Sony Draws Criticism for PlayStation Ads
Sony Corp. scouted out an unusual place to advertise its PlayStation Portable before the holidays: the side of an abandoned building in a gritty North Philadelphia neighborhood.
The black-on-white graffiti shows wide-eyed cartoon characters riding the PlayStation like a skateboard, licking it like a lollipop or cranking it like a jack-in-the-box.
But there’s no mention of Sony or the PlayStation brand -- nor any hint the wordless display is an ad.
The stealth marketing campaign has popped up in San Francisco, New York and other large U.S. cities.
“It’s all about hip-hop, urban and all that,” said Eddie Torres, 29, who works at a nearby furniture shop. “They’re just trying to get into the teenagers’ minds. I think it’s sharp.”
Anti-blight advocates think otherwise.
“They’re breaking the law,” said Mary Tracy, who runs the Society Created to Reduce Urban Blight, a watchdog group that fights illegal or ill-advised billboards in Philadelphia.
Tracy said Sony ignored the zoning process that regulates outdoor commercial advertising in the city.
Philadelphia Managing Director Pedro Ramos on Wednesday faxed a cease-and-desist letter to Sony Computer Entertainment America Inc. in San Mateo, Calif. He could seek modest fines allowed by city code or sue to recover any profit the ads produced.

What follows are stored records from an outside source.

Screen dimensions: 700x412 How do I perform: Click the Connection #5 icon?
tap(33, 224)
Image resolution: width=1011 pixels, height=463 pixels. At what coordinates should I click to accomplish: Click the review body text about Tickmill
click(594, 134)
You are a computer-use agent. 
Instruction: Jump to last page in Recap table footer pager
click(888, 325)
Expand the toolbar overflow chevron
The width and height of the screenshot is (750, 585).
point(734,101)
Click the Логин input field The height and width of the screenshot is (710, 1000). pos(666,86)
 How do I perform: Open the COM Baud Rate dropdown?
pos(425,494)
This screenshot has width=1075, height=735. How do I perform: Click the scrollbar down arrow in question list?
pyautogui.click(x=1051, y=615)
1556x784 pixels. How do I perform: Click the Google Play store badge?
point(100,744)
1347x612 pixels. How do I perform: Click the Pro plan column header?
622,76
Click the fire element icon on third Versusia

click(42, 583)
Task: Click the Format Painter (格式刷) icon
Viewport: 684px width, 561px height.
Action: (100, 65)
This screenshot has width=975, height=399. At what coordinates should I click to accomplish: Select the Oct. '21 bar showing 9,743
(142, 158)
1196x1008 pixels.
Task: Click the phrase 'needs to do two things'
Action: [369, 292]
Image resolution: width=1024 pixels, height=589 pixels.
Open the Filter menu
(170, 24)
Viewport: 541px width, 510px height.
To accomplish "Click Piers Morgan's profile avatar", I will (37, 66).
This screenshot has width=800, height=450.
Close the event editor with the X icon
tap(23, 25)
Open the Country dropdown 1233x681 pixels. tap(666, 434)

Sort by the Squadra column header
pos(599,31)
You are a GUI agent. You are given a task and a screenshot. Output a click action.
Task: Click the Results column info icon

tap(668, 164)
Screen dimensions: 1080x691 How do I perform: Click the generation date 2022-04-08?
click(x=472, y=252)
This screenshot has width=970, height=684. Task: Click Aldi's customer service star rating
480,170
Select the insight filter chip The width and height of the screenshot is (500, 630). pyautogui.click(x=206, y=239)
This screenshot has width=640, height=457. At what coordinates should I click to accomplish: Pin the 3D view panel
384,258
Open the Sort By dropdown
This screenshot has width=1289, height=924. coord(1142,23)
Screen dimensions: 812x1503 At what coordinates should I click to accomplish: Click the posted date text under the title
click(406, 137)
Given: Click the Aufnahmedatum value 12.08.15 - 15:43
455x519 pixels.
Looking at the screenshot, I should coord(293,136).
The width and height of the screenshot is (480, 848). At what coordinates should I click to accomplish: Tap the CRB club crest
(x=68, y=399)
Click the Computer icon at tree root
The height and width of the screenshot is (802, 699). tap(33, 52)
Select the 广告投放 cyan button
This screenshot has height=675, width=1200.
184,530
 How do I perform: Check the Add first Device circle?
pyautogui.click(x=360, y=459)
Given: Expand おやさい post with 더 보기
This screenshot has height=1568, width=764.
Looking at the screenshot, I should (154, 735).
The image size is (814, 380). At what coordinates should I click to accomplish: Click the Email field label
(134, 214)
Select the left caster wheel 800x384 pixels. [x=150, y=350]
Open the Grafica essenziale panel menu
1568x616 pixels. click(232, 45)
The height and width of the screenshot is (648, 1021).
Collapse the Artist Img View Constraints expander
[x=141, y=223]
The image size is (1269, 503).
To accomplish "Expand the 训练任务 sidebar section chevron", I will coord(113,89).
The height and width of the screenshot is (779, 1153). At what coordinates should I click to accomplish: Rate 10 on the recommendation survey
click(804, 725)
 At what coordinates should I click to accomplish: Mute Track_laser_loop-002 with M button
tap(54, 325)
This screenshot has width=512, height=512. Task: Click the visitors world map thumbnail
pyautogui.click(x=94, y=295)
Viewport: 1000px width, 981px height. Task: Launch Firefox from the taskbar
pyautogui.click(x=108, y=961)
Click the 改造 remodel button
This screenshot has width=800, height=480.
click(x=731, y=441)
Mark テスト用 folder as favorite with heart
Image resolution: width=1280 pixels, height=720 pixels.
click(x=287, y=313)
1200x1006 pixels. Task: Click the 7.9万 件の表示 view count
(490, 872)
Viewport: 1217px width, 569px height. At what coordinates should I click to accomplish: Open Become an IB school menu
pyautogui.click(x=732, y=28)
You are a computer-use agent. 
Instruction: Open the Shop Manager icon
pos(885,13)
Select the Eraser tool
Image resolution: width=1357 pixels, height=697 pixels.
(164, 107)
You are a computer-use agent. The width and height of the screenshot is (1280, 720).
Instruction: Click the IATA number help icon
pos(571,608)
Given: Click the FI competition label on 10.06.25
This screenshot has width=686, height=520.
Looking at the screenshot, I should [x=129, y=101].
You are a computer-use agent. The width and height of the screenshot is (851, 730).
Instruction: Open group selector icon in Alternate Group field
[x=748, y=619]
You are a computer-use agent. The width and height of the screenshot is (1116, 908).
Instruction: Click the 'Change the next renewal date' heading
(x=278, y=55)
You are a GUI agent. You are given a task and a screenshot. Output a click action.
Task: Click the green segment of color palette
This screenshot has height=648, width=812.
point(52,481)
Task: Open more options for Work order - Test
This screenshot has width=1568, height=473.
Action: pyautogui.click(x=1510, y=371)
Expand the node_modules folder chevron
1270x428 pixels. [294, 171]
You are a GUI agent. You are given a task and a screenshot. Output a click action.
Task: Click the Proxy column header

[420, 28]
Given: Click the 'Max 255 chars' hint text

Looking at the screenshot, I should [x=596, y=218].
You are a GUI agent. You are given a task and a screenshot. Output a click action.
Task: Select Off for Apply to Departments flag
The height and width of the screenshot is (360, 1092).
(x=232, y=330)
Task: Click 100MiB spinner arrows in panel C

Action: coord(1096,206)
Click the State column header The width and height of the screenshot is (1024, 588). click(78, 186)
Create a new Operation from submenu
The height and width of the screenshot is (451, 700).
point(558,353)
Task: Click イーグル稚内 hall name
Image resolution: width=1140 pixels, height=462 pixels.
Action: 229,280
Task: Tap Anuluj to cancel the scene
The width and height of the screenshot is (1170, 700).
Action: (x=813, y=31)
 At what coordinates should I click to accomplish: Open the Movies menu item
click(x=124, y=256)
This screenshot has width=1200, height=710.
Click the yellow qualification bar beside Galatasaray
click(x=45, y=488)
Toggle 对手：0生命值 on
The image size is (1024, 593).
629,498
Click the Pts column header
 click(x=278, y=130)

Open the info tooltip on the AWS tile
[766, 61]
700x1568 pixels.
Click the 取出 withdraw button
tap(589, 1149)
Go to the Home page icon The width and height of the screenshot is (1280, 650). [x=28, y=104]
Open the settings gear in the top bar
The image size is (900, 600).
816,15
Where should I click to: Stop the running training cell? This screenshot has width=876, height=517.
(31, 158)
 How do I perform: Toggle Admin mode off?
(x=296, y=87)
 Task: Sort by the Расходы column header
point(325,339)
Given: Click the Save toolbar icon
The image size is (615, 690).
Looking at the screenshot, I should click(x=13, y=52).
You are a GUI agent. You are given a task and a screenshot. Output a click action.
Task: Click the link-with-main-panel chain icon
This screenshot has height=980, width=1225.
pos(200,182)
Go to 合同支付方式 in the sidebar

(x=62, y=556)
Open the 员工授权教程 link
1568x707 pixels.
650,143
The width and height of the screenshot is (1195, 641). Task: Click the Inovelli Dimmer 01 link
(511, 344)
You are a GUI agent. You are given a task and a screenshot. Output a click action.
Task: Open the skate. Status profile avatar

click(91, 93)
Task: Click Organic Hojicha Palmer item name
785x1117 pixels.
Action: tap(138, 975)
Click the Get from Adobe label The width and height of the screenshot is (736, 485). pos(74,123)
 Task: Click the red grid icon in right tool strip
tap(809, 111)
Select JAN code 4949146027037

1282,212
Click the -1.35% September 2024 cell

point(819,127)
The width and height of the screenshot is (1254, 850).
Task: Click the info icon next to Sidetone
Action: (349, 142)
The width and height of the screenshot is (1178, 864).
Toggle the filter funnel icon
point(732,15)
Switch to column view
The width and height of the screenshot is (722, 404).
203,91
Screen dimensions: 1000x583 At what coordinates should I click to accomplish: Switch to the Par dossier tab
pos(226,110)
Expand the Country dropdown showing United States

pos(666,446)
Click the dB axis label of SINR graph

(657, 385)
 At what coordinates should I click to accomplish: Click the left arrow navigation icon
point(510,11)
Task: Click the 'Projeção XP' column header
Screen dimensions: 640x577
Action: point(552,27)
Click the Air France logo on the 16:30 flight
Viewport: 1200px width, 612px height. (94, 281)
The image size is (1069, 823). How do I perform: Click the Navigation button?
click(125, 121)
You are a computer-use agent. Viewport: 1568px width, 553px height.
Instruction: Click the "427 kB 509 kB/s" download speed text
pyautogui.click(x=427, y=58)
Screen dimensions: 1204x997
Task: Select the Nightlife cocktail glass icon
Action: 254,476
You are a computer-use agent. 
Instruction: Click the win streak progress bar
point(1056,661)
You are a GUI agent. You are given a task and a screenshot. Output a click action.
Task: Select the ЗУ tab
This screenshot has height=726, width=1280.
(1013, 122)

“My fines aren’t going to scare Sony,” Ramos said. “What will worry them is what the parents and their users will think. This really flies in the face of everything we’ve been trying to do with our anti-blight initiative.”
The Sony division did not respond to the letter or requests for comment. Sony spokeswoman Molly Smith told an Internet news site this month that Sony was hiring artists in seven cities -- Atlanta, Los Angeles, Miami and Chicago were the others -- to spray-paint the pre-drawn designs.
“With PSP being a portable product, our target is what we consider to be urban nomads,” Smith told Wired News.
In San Francisco, the ads were defaced soon after they appeared as word spread that Sony was behind them. “Get out of my city!!!” and “Fony” were written on one.
“I thought it was sneaky. Not cool,” said Zan Sterling, who works at a bar near one of the ads, which has since been painted over. “I hope that they paid for the cleanup and removal.”
Critics and supporters agree that the campaign is designed to crack through the clutter of marketing that pervades daily life. Others have criticized its visual appeal.
“They hired artists to just copy this same figure over and over, which isn’t too creative,” said 29-year-old Jake Dobkin, a New Yorker who writes for the blog Gothamist.com.
That matters little to North Philadelphia resident Leslie Griggs, 39, who said the Sony ad was an improvement over the handbills and scrawls it replaced.
“I don’t think that’s graffiti,” Griggs said as she paused beside the PlayStation ad.